Para a expedição de certidão negativa ou positiva com efeitos de negativa, devem ser considerados os créditos tributários relativos ao CNPJ da matriz ou da filial, pois é esta a função da individualização do CNPJ, ainda que ele integre grupo econômico em relação ao qual haja pendências de outras unidades.

A Receita, portanto, deve considerar créditos tributários individuais de matriz e filiais, já que possuem CNPJ diferentes.

Em um caso concreto, Juiz Federal de São José dos Campos, São Paulo, deferiu liminar em favor de uma empresa determinando a Receita Federal e Procuradoria da Fazenda que procedam à analise concreta da situação fiscal da empresa.
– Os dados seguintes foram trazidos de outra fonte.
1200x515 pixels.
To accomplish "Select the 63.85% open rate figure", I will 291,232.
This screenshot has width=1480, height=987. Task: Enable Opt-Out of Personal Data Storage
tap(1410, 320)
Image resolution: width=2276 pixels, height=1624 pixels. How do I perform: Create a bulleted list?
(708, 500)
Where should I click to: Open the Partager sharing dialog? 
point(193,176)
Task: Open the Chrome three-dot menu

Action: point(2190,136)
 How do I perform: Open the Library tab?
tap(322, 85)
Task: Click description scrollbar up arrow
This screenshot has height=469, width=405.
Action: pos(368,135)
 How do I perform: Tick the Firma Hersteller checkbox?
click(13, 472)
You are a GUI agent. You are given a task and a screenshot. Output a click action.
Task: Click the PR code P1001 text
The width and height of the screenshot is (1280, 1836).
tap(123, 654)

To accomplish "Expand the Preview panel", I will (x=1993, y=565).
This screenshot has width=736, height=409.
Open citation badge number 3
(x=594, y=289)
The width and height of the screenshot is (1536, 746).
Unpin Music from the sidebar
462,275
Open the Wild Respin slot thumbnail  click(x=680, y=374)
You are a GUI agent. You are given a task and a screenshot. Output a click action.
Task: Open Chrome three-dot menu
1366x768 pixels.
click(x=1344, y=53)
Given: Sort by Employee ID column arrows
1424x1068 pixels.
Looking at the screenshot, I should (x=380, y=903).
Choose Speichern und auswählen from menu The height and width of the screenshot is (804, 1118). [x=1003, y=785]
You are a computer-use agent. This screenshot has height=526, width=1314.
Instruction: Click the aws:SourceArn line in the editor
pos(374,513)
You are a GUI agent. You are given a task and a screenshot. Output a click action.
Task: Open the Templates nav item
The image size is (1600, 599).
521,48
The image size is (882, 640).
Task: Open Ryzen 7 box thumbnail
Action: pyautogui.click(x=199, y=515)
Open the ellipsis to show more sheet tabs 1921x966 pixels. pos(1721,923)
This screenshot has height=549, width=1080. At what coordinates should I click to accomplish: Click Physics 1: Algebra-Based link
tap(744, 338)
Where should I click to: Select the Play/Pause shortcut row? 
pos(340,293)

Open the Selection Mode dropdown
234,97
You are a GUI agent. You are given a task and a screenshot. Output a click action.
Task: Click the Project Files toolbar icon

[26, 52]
O “fiscum” federal estava ignorando que a matriz possui débitos junto à Receita Federal, no entanto, a filial não possui qualquer débito. Eis os teor da decisão:

No âmbito tributário os estabelecimentos de uma mesma pessoa jurídica podem ser tratados como contribuintes autônomos, como se observa pela redação do artigo 127, inciso II do Código Tributário Nacional, que prevê o domicílio tributário distinto para o fim de determinar a atribuição da autoridade administrativa e o local do cumprimento das obrigações tributárias.

Assim, por exemplo, se a sede da matriz da impetrante está em domicílio tributário distinto desta, sua filial, distintas são as autoridades coatoras responsáveis por fazer cessar qualquer a ilegalidade em relação à matriz e à filial.”

Em que pese matriz e filiais serem consideradas estabelecimentos que formam um patrimônio social único, forçoso reconhecer, para fins tributários, a individualidade dos estabelecimentos e, assim, assegurar a expedição de CND para a filial.